*** Supplied information ***

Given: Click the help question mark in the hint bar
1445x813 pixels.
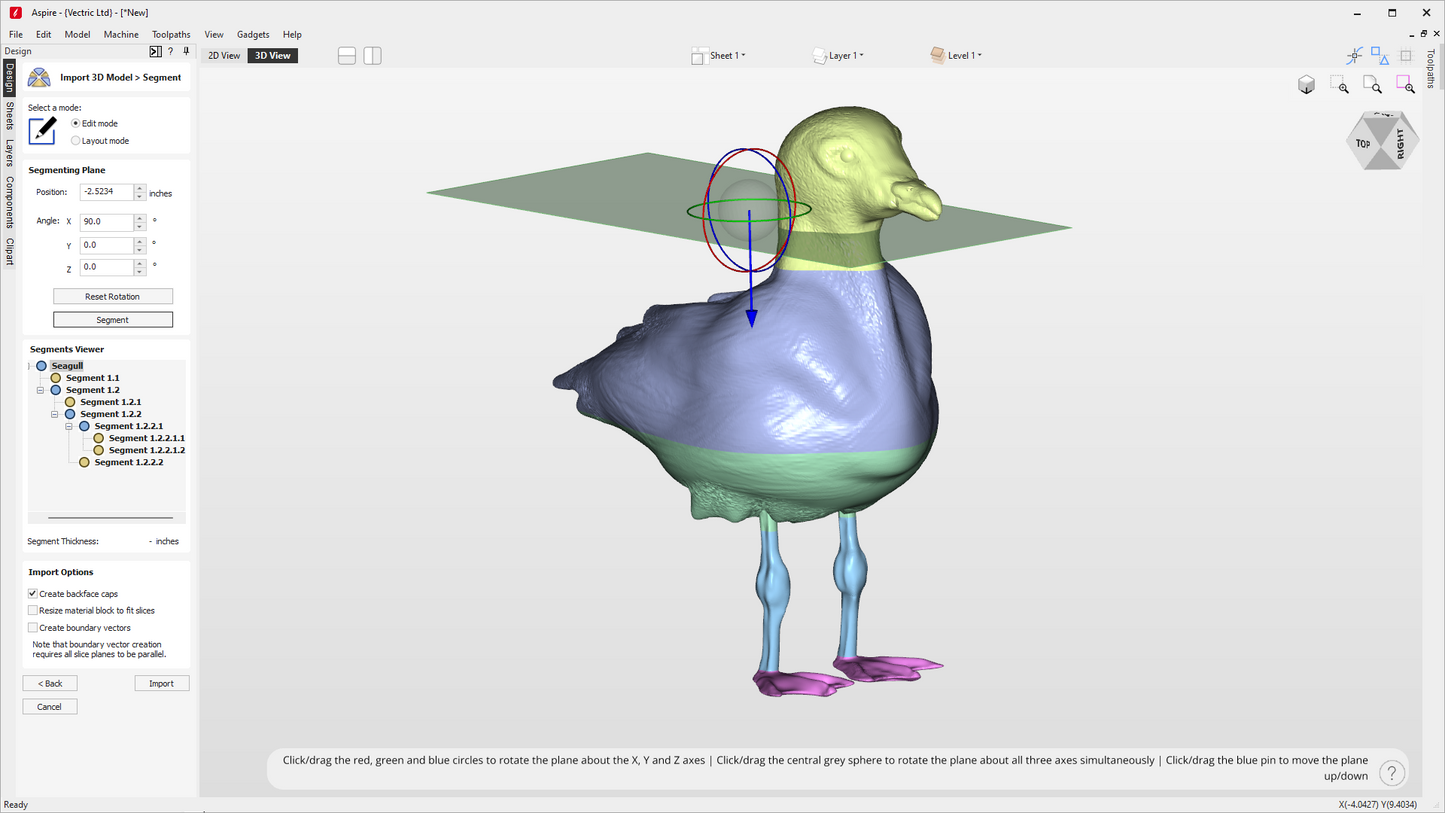Looking at the screenshot, I should (x=1391, y=772).
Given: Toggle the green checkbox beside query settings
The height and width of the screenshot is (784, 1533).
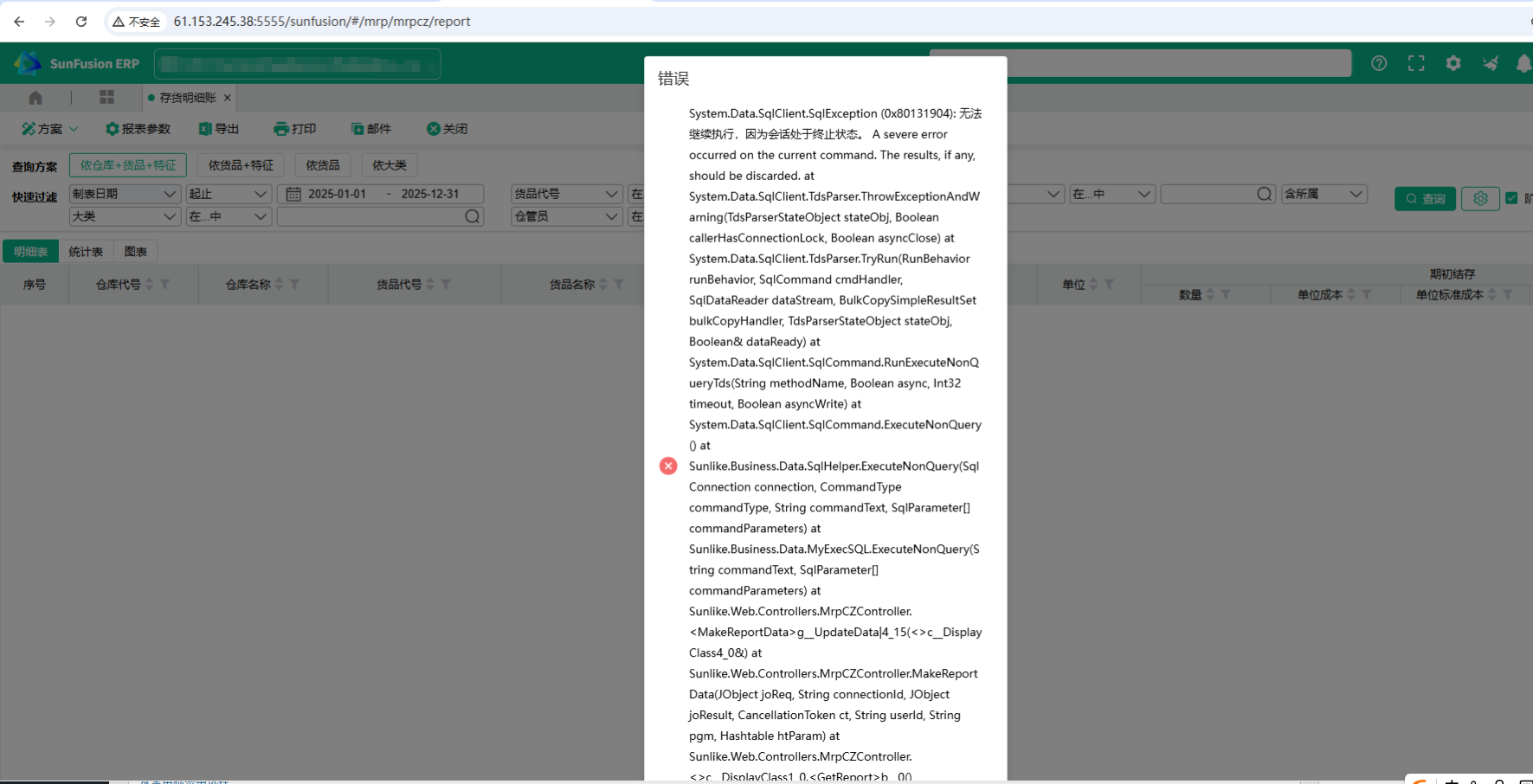Looking at the screenshot, I should pyautogui.click(x=1511, y=198).
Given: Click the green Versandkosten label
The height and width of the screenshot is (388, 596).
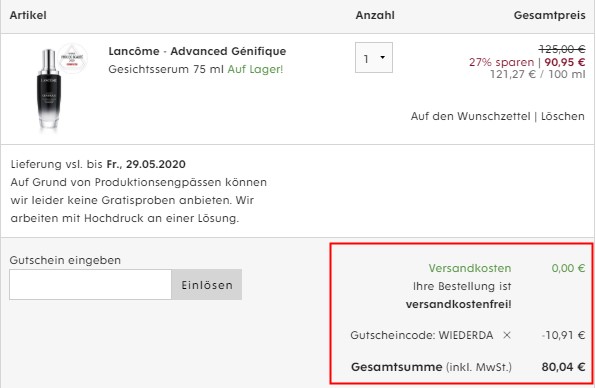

*** End of Supplied information ***

**Assigned task:** Repeat all the records exactly, images excluded.

**Final answer:**
Given: Click the help question mark in the hint bar
1445x813 pixels.
Looking at the screenshot, I should (x=1391, y=772).
Given: Toggle the green checkbox beside query settings
The height and width of the screenshot is (784, 1533).
Looking at the screenshot, I should pyautogui.click(x=1511, y=198).
Given: Click the green Versandkosten label
The height and width of the screenshot is (388, 596).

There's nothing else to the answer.